Article 3. Transparency
Any substantial assumptions and recognised limitations (bia, or selectivity etc), in the methodologies used to measure and value social and human capital, should be disclosed to the users of the information.
Article 4. Acceptability of valuation approach to stakeholders
It should be recognized that not all stakeholders will recognize valuation - and in particular monetary valuation - of some impacts or dependencies. For example, whilst it is common in Government policy appraisal to value a human life in monetary terms3 some stakeholders may disagree that this is ever appropriate. Whether or not stakeholders are likely to accept the type of approach used to value social and human capital should be considered when identifying a valuation approach.
Article 5. Trade-offs
Just because it is possible to value an impact does not, by itself, justify trading one impact off against another that may have been valued more highly. Similarly, the net value of the impacts from an activity may be positive but there may be negative impacts as well. For example, there may be situations where employment and wage payments create value for workers but working conditions are unfavorable. It is important to look both at the total value and the individual elements including different groups impacted to ensure that you do not overlook any key risks or obligations.
Article 6. Monetary Valuation
Not all social and human impacts can and/or should be monetized.

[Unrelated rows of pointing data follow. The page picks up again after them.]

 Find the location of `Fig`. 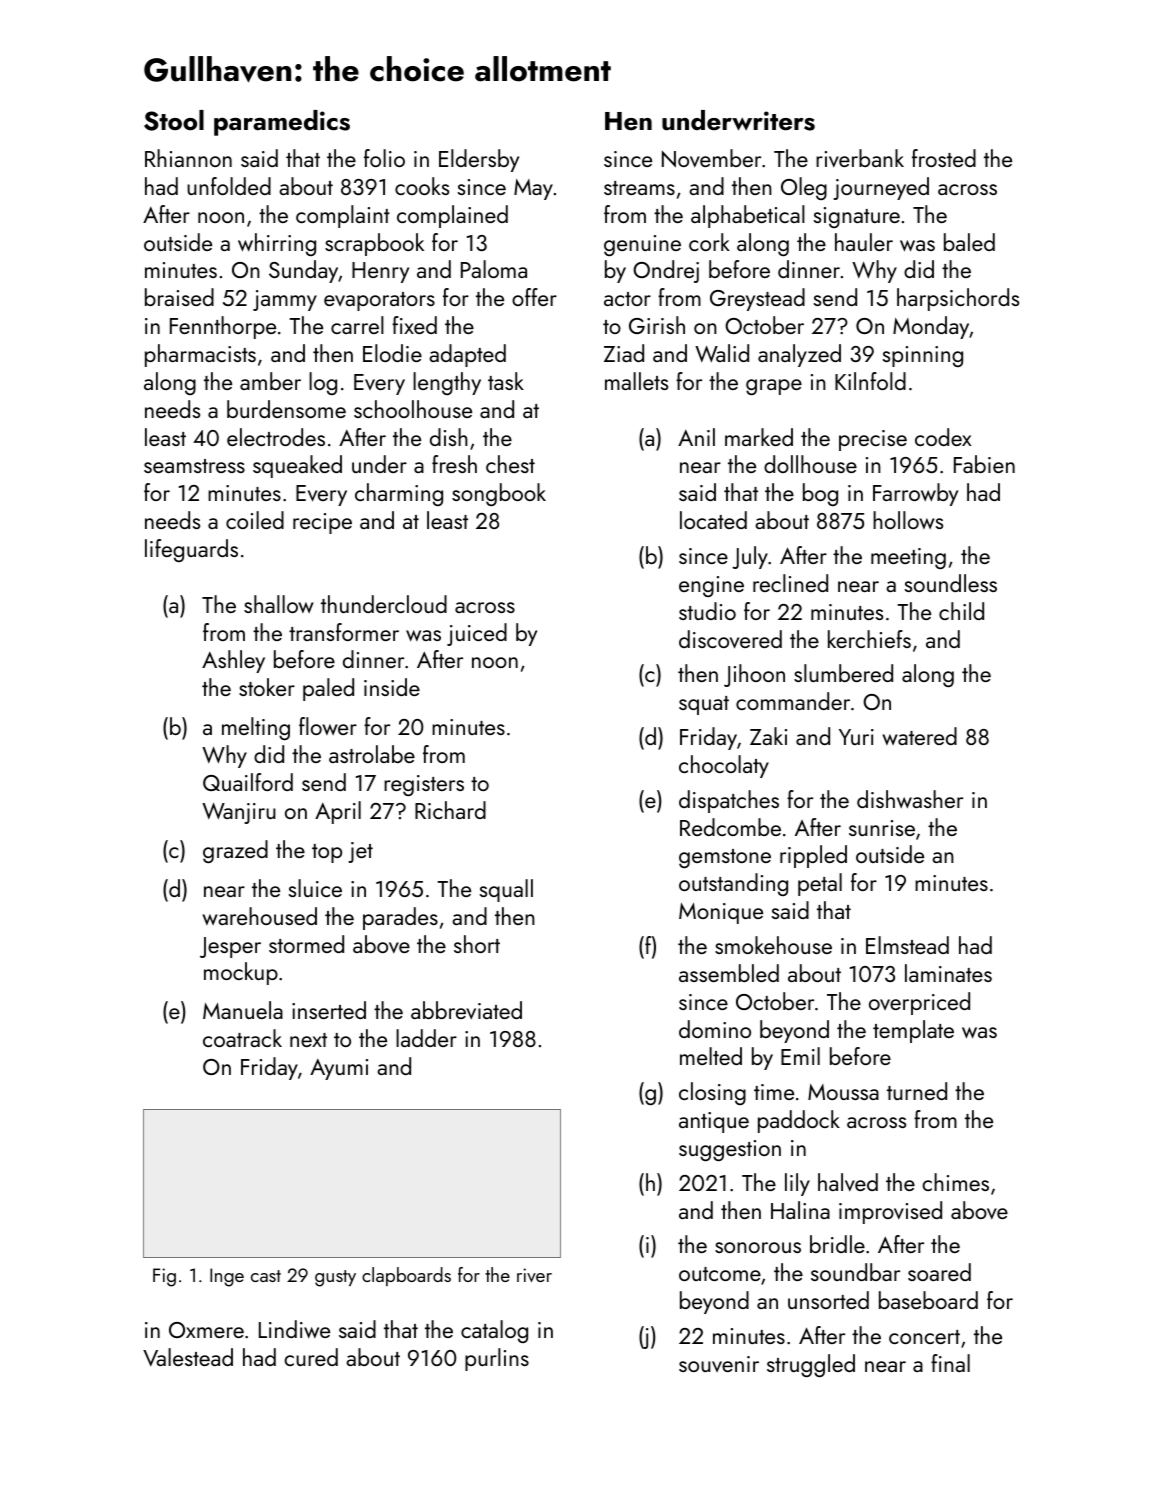

Fig is located at coordinates (164, 1277).
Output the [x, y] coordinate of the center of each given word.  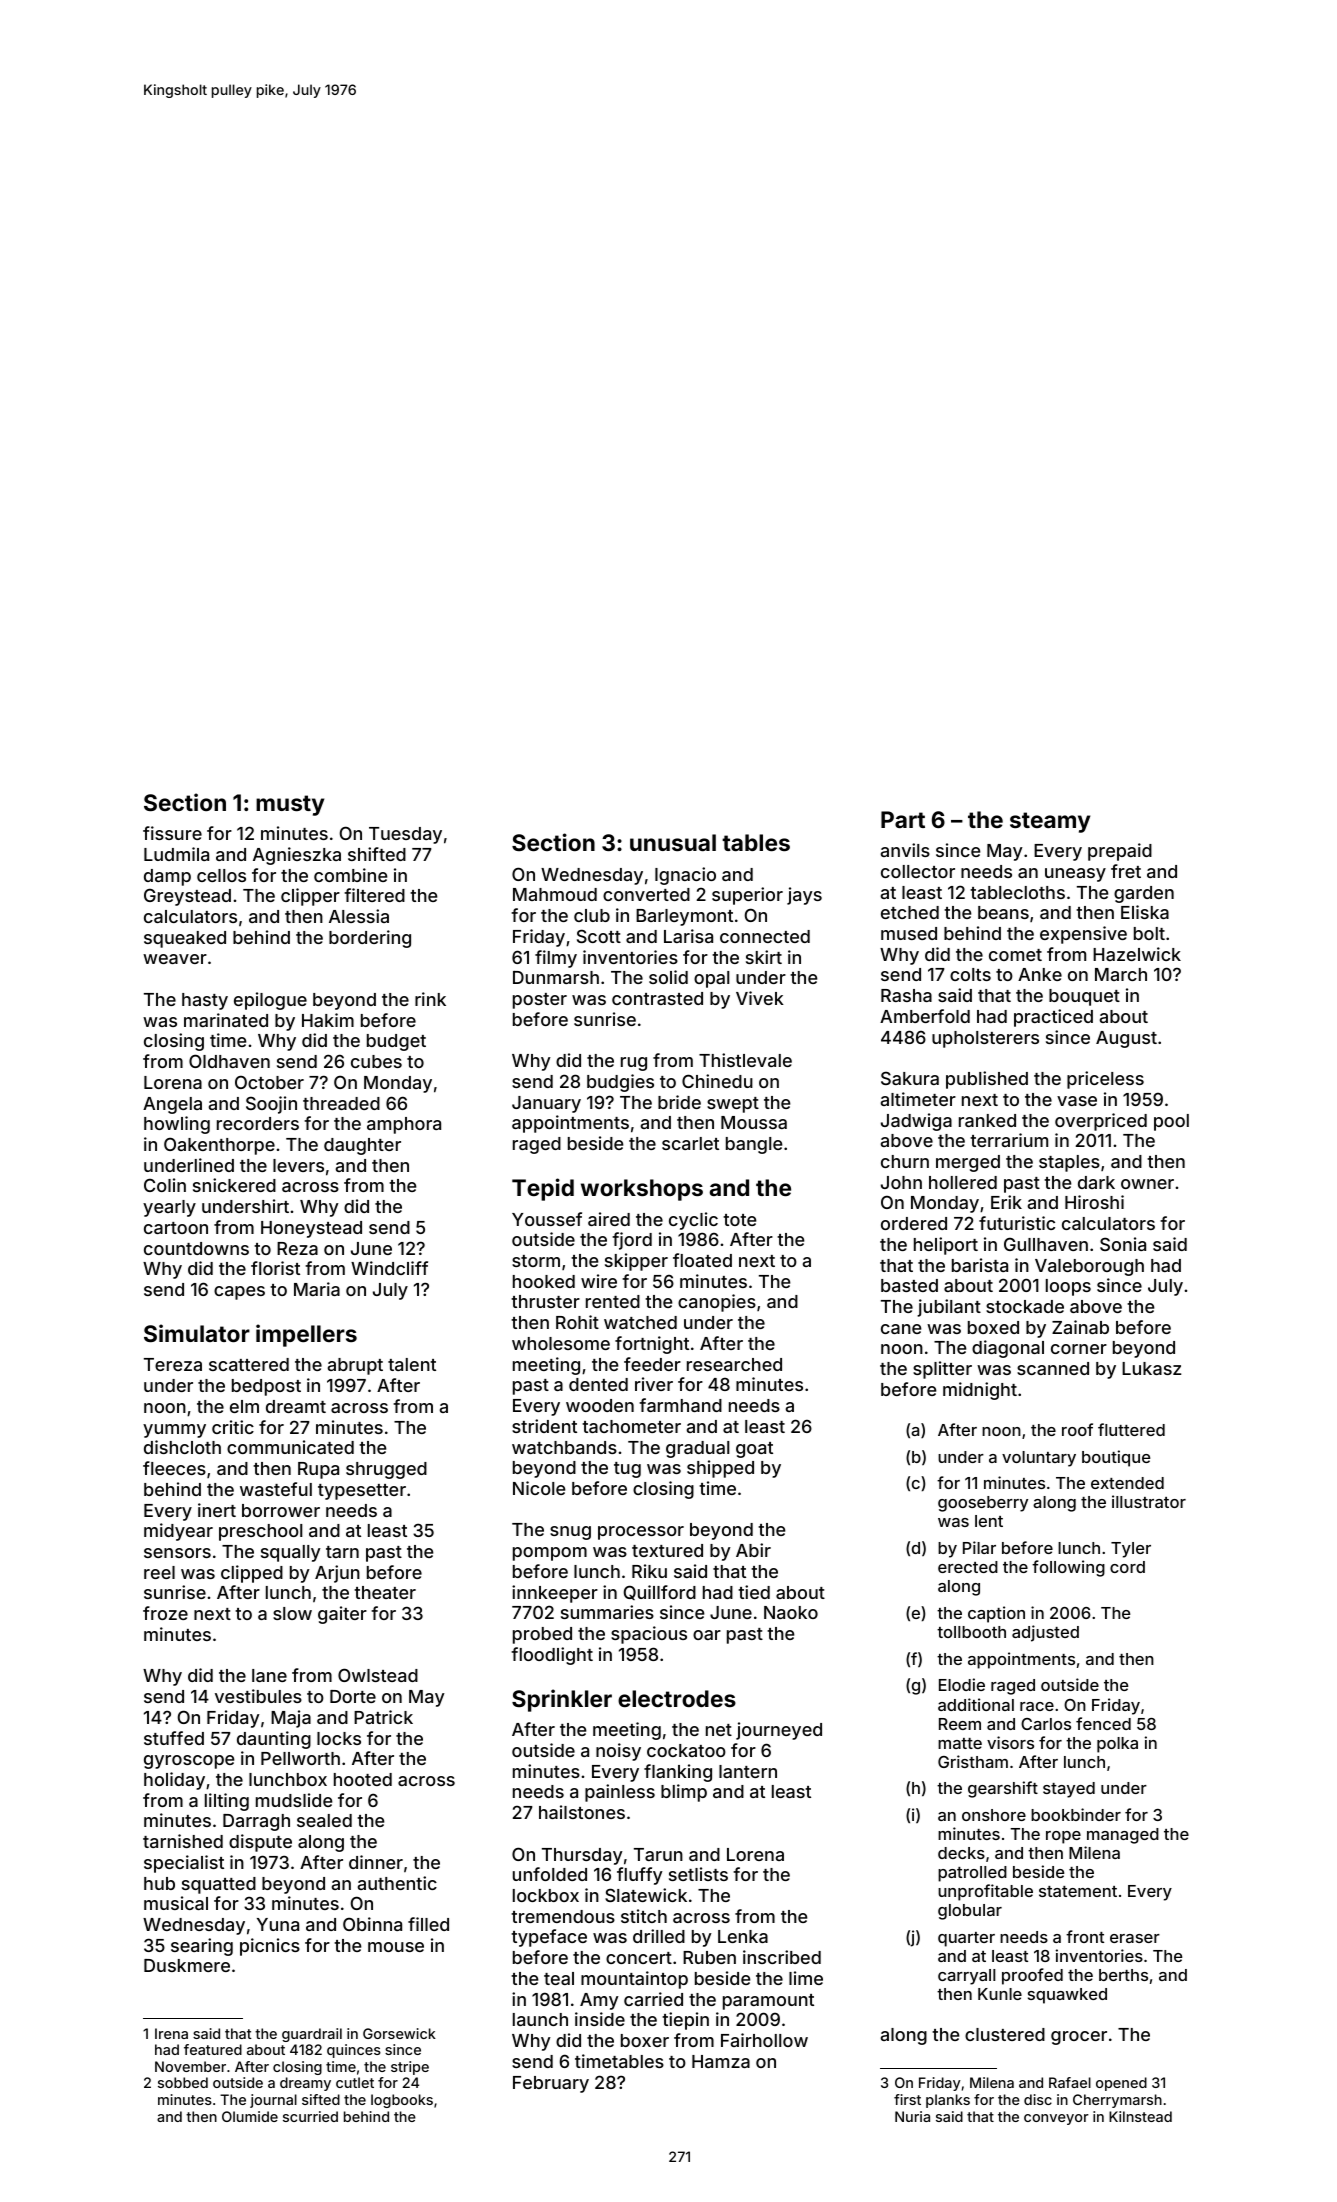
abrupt [355, 1366]
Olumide [250, 2116]
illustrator [1149, 1501]
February [551, 2084]
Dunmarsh [556, 977]
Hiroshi [1094, 1202]
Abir [753, 1550]
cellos [221, 875]
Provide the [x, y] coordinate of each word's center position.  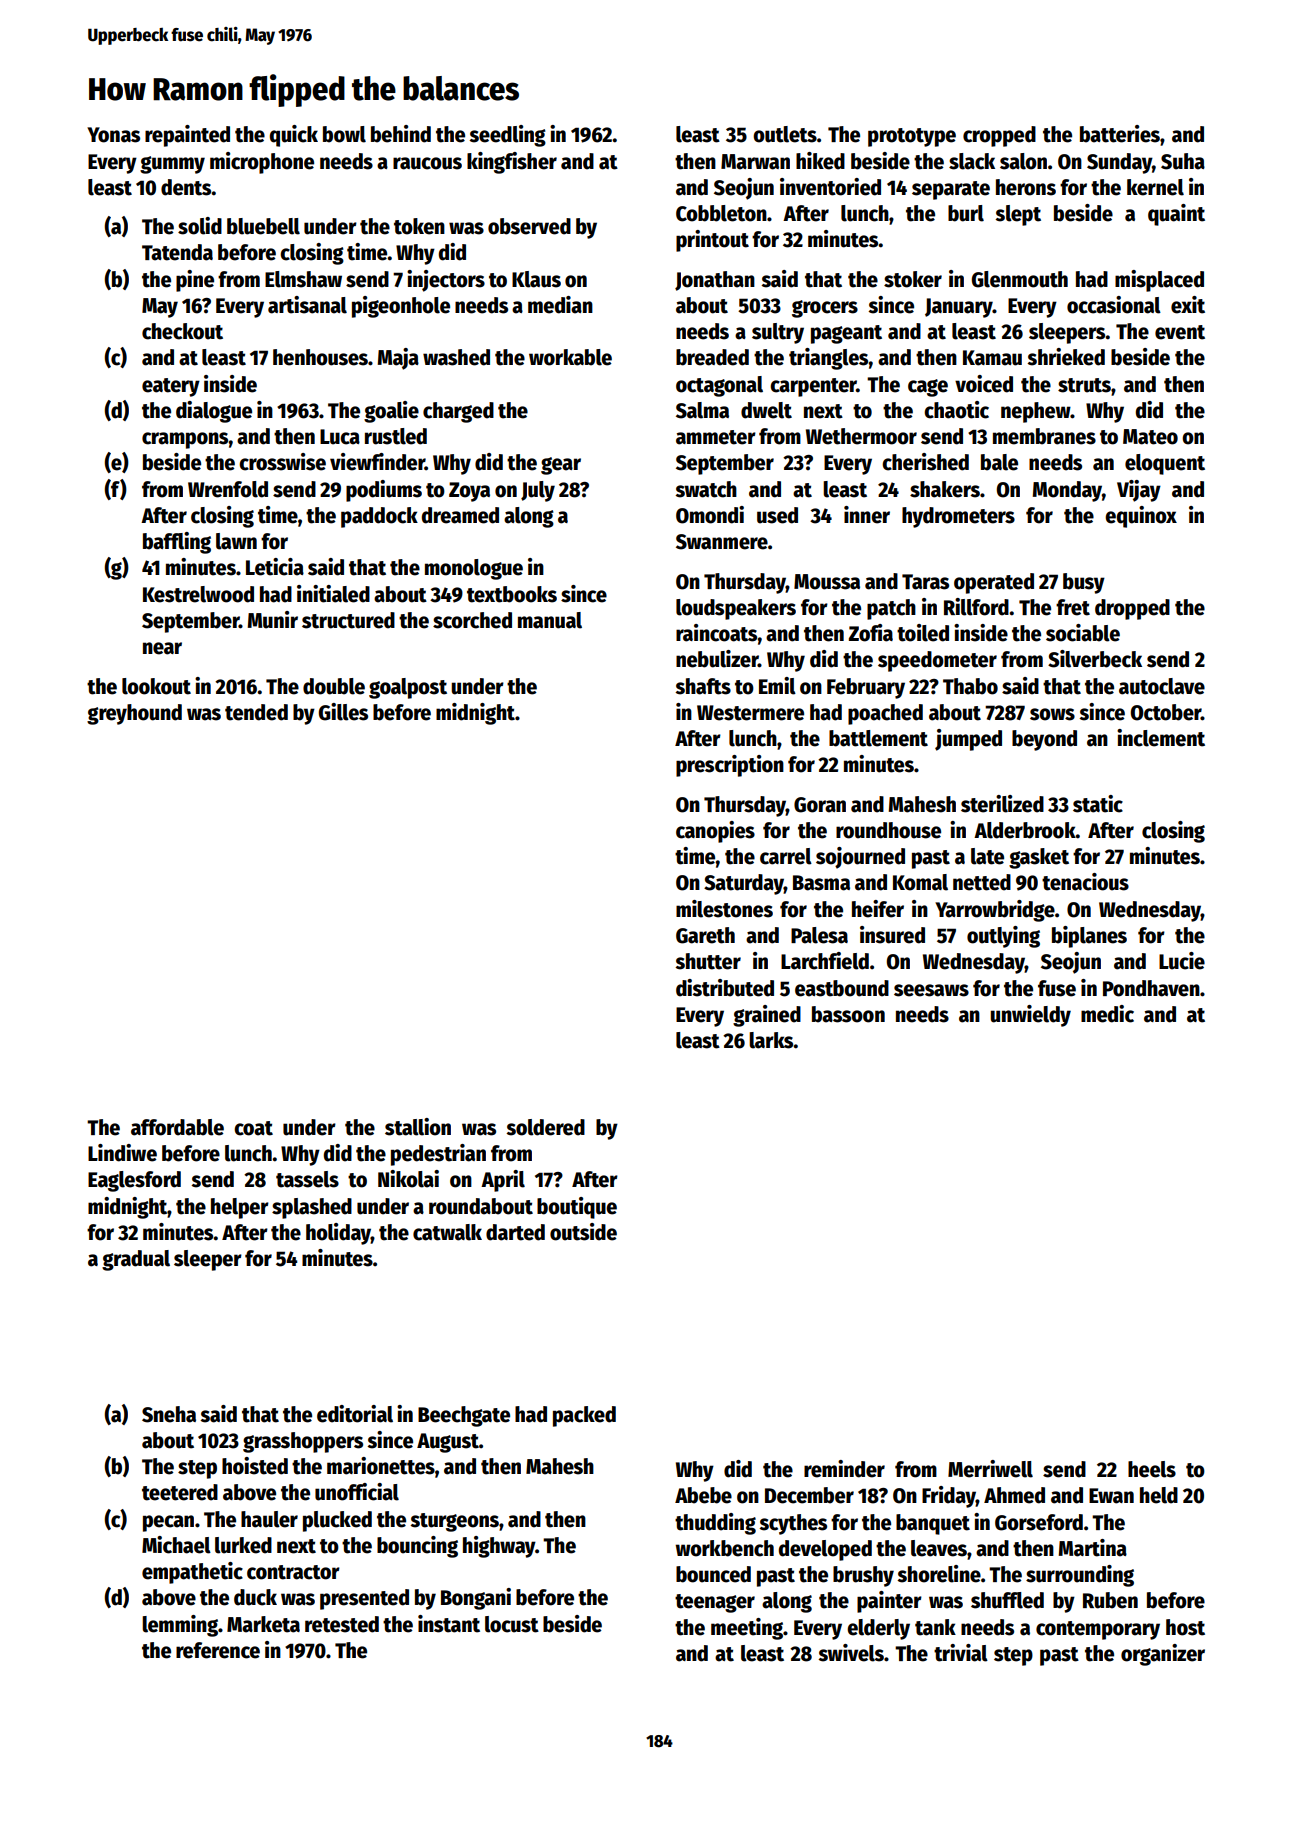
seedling [507, 136]
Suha [1183, 161]
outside [583, 1232]
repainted [187, 136]
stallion [418, 1127]
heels [1152, 1469]
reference [218, 1650]
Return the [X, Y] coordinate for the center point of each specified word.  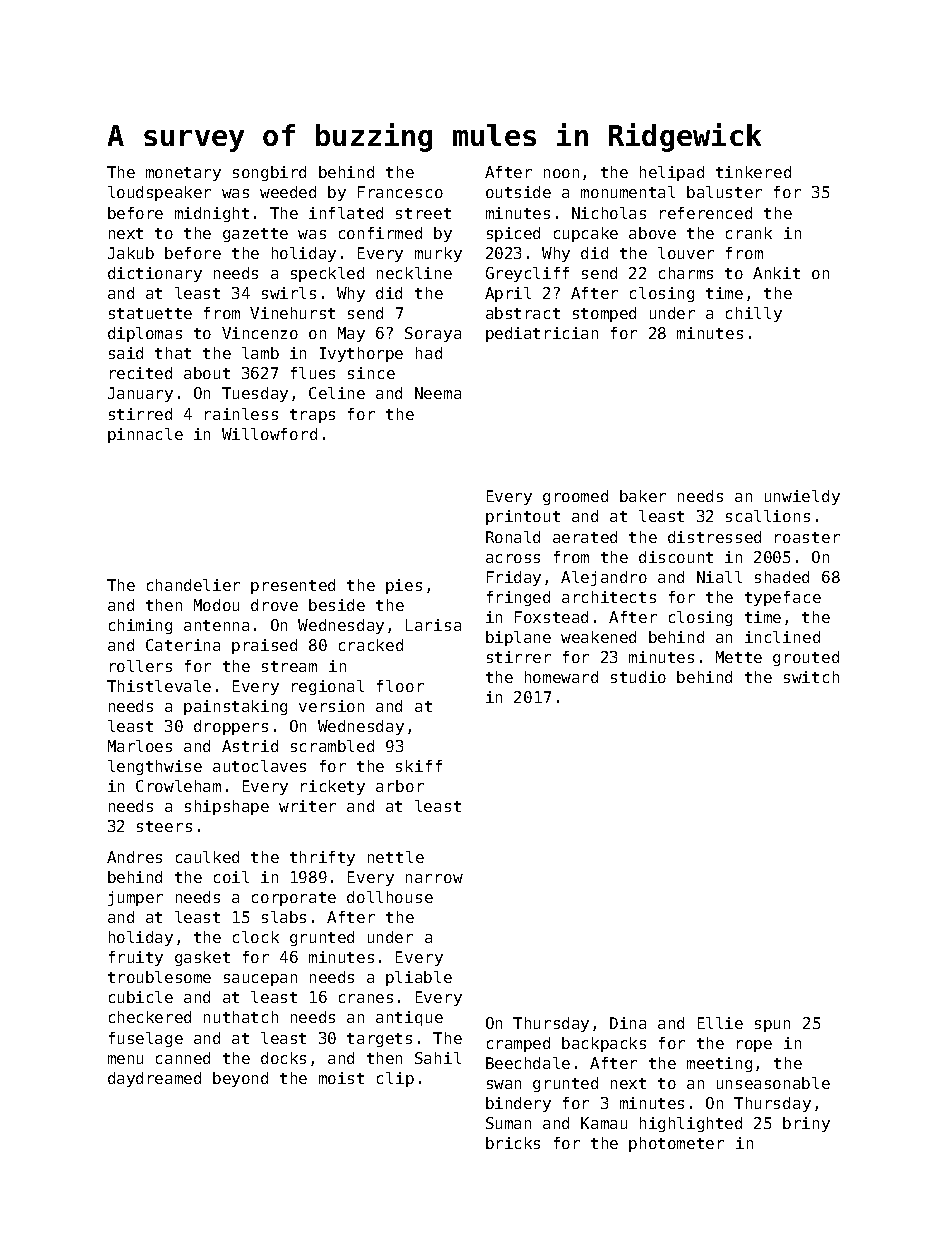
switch [811, 677]
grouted [806, 658]
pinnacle [145, 435]
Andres [134, 857]
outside [518, 192]
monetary [183, 174]
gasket [202, 958]
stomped [604, 314]
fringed [518, 598]
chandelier [193, 585]
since [371, 373]
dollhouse [390, 897]
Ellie [720, 1023]
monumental [628, 192]
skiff [419, 766]
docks [283, 1058]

If monetary values are allocated to human life or health, this should be applied in a transparent and equitable way.
Article 7. Role of governments, society and communities
Governments, societies and communities at global, regional and local scales should understand their impacts and dependencies on social and human capital and take responsibility for actions required to boost well-being and make society more cohesive and resilient at global and local scales.
Article 8. Continuous learning and adaptive management
Knowledge of the evolving theory and practice of social and human capital should be shared widely and used to continuously improve our understanding of the concept of social and human capital and ensure more effective application of this Charter over time.
1 As defined by the Brundtland Report: “Development that meets the needs of the present without compromising the ability of future generations to meet their own needs”.
2 See: UN Guiding principle on Business and Human Rights
3 See, for example Mortality Risk Valuation in Environment, Health and Transport Policies, OECD (2012).